## Records provided
*-*-*

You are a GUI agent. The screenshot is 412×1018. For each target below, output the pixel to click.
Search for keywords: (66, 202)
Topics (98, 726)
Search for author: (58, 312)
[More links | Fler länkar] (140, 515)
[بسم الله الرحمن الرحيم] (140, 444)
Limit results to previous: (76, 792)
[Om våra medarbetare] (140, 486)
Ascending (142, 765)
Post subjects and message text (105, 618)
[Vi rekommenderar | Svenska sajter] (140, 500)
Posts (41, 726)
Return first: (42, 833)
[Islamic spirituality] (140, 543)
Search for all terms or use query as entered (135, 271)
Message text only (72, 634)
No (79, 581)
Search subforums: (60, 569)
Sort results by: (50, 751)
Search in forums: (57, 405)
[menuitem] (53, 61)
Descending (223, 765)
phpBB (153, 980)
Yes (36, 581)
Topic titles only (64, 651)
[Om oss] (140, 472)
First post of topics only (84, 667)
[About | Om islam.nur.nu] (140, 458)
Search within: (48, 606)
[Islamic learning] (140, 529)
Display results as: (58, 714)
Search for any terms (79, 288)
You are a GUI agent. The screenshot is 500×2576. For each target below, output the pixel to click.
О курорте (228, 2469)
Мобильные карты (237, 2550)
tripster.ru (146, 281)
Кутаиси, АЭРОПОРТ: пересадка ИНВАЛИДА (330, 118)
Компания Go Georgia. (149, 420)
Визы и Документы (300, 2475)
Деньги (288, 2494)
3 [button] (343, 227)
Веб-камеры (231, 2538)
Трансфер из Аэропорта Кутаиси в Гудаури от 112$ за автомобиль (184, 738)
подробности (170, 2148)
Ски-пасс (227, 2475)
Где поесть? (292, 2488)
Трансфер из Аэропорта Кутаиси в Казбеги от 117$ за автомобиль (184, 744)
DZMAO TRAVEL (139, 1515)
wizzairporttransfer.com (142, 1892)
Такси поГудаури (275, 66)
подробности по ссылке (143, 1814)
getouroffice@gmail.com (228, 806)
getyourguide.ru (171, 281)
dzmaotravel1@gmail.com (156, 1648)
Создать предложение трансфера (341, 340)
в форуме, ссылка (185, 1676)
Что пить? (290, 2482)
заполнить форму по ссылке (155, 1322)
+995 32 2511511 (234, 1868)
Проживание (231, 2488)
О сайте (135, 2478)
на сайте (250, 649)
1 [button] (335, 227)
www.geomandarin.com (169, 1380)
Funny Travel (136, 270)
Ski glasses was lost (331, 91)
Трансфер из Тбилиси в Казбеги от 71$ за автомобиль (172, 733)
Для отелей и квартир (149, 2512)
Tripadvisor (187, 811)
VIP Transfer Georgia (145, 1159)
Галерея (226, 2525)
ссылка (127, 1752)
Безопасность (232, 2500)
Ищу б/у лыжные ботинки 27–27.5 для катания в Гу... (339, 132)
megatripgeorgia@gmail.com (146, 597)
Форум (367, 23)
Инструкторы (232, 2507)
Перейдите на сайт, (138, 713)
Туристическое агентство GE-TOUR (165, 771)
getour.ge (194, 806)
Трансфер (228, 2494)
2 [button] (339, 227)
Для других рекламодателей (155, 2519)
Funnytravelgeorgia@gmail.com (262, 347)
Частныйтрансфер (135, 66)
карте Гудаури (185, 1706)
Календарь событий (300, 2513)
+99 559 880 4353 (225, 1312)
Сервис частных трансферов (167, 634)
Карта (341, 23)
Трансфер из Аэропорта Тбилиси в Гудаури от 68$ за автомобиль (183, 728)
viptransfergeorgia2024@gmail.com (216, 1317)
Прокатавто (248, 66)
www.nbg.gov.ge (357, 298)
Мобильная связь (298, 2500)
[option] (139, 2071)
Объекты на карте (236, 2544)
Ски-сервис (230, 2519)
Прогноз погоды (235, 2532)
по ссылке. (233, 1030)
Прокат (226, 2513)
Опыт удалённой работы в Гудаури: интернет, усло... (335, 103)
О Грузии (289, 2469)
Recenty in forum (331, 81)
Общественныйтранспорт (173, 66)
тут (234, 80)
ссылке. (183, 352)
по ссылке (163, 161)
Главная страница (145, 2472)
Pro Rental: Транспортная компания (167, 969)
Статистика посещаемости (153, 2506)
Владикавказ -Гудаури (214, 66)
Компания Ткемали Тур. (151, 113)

*-*-*

## Task to carry out
Could you restate the listing above word for word, leaving nothing out?

## Completed exercise
You are a GUI agent. The screenshot is 412×1018. For each target below, output the pixel to click.
Search for keywords: (66, 202)
Topics (98, 726)
Search for author: (58, 312)
[More links | Fler länkar] (140, 515)
[بسم الله الرحمن الرحيم] (140, 444)
Limit results to previous: (76, 792)
[Om våra medarbetare] (140, 486)
Ascending (142, 765)
Post subjects and message text (105, 618)
[Vi rekommenderar | Svenska sajter] (140, 500)
Posts (41, 726)
Return first: (42, 833)
[Islamic spirituality] (140, 543)
Search for all terms or use query as entered (135, 271)
Message text only (72, 634)
No (79, 581)
Search subforums: (60, 569)
Sort results by: (50, 751)
Search in forums: (57, 405)
[menuitem] (53, 61)
Descending (223, 765)
phpBB (153, 980)
Yes (36, 581)
Topic titles only (64, 651)
[Om oss] (140, 472)
First post of topics only (84, 667)
[About | Om islam.nur.nu] (140, 458)
Search within: (48, 606)
[Islamic learning] (140, 529)
Display results as: (58, 714)
Search for any terms (79, 288)
You are a GUI agent. The screenshot is 500×2576. For each target below, output the pixel to click.
О курорте (228, 2469)
Мобильные карты (237, 2550)
tripster.ru (146, 281)
Кутаиси, АЭРОПОРТ: пересадка ИНВАЛИДА (330, 118)
Компания Go Georgia. (149, 420)
Визы и Документы (300, 2475)
Деньги (288, 2494)
3 [button] (343, 227)
Веб-камеры (231, 2538)
Трансфер из Аэропорта Кутаиси в Гудаури от 112$ за автомобиль (184, 738)
подробности (170, 2148)
Ски-пасс (227, 2475)
Где поесть? (292, 2488)
Трансфер из Аэропорта Кутаиси в Казбеги от 117$ за автомобиль (184, 744)
DZMAO TRAVEL (139, 1515)
wizzairporttransfer.com (142, 1892)
Такси поГудаури (275, 66)
подробности по ссылке (143, 1814)
getouroffice@gmail.com (228, 806)
getyourguide.ru (171, 281)
dzmaotravel1@gmail.com (156, 1648)
Создать предложение трансфера (341, 340)
в форуме, ссылка (185, 1676)
Что пить? (290, 2482)
заполнить форму по ссылке (155, 1322)
+995 32 2511511 (234, 1868)
Проживание (231, 2488)
О сайте (135, 2478)
на сайте (250, 649)
1 [button] (335, 227)
www.geomandarin.com (169, 1380)
Funny Travel (136, 270)
Ski glasses was lost (331, 91)
Трансфер из Тбилиси в Казбеги от 71$ за автомобиль (172, 733)
Для отелей и квартир (149, 2512)
Tripadvisor (187, 811)
VIP Transfer Georgia (145, 1159)
Галерея (226, 2525)
ссылка (127, 1752)
Безопасность (232, 2500)
Ищу б/у лыжные ботинки 27–27.5 для катания в Гу... (339, 132)
megatripgeorgia@gmail.com (146, 597)
Форум (367, 23)
Инструкторы (232, 2507)
Перейдите на сайт, (138, 713)
Туристическое агентство GE-TOUR (165, 771)
getour.ge (194, 806)
Трансфер (228, 2494)
2 [button] (339, 227)
Для других рекламодателей (155, 2519)
Funnytravelgeorgia@gmail.com (262, 347)
Частныйтрансфер (135, 66)
карте Гудаури (185, 1706)
Календарь событий (300, 2513)
+99 559 880 4353 (225, 1312)
Сервис частных трансферов (167, 634)
Карта (341, 23)
Трансфер из Аэропорта Тбилиси в Гудаури от 68$ за автомобиль (183, 728)
viptransfergeorgia2024@gmail.com (216, 1317)
Прокатавто (248, 66)
www.nbg.gov.ge (357, 298)
Мобильная связь (298, 2500)
[option] (139, 2071)
Объекты на карте (236, 2544)
Ски-сервис (230, 2519)
Прогноз погоды (235, 2532)
по ссылке. (233, 1030)
Прокат (226, 2513)
Опыт удалённой работы в Гудаури: интернет, усло... (335, 103)
О Грузии (289, 2469)
Recenty in forum (331, 81)
Общественныйтранспорт (173, 66)
тут (234, 80)
ссылке. (183, 352)
по ссылке (163, 161)
Главная страница (145, 2472)
Pro Rental: Транспортная компания (167, 969)
Статистика посещаемости (153, 2506)
Владикавказ -Гудаури (214, 66)
Компания Ткемали Тур. (151, 113)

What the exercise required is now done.